• [WORK TASK]: Could you restate, word for word, the line that has "The image size is (1279, 669)." and all lines following it through the end of the entries below?
== Segment start ==
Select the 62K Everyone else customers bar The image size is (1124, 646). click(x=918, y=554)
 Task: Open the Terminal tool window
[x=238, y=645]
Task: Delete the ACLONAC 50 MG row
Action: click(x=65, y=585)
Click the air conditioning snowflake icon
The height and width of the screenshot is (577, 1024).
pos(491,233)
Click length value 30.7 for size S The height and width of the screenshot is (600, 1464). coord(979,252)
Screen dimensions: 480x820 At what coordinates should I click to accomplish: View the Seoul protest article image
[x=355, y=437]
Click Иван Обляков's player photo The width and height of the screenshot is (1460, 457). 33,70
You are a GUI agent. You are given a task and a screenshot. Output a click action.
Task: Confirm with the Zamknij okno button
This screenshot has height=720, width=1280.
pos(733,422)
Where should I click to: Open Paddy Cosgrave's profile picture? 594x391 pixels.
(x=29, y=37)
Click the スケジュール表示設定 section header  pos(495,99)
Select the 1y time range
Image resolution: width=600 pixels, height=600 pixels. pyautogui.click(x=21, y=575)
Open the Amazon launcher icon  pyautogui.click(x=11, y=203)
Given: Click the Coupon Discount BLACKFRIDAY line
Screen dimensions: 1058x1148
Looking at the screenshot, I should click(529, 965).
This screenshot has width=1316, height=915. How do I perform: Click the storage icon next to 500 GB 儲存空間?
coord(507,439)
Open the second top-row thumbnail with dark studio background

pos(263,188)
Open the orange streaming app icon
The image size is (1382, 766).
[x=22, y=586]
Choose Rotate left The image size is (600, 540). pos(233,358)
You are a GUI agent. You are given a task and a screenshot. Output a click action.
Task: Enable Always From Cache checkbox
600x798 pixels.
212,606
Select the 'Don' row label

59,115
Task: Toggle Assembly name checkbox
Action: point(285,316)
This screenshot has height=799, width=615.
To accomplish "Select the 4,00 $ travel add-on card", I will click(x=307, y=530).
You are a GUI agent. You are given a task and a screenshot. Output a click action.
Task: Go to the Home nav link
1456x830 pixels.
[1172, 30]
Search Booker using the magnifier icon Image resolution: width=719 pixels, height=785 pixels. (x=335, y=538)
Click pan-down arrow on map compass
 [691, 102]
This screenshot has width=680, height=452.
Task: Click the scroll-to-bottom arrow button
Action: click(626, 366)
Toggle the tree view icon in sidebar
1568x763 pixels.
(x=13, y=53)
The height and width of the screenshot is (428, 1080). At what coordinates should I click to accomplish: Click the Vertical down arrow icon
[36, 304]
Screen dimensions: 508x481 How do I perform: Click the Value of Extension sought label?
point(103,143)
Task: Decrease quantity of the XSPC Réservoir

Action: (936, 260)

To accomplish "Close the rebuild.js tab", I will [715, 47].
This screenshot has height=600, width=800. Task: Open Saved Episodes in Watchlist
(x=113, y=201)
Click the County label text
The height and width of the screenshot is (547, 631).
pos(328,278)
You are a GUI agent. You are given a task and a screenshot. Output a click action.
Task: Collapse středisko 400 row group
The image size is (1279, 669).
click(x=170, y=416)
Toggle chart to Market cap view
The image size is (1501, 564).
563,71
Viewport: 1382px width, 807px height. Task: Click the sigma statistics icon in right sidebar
== Segment end ==
• [RESPONSE]:
The image size is (1279, 669).
click(x=170, y=416)
Toggle chart to Market cap view
The image size is (1501, 564).
563,71
Viewport: 1382px width, 807px height. Task: Click the sigma statistics icon in right sidebar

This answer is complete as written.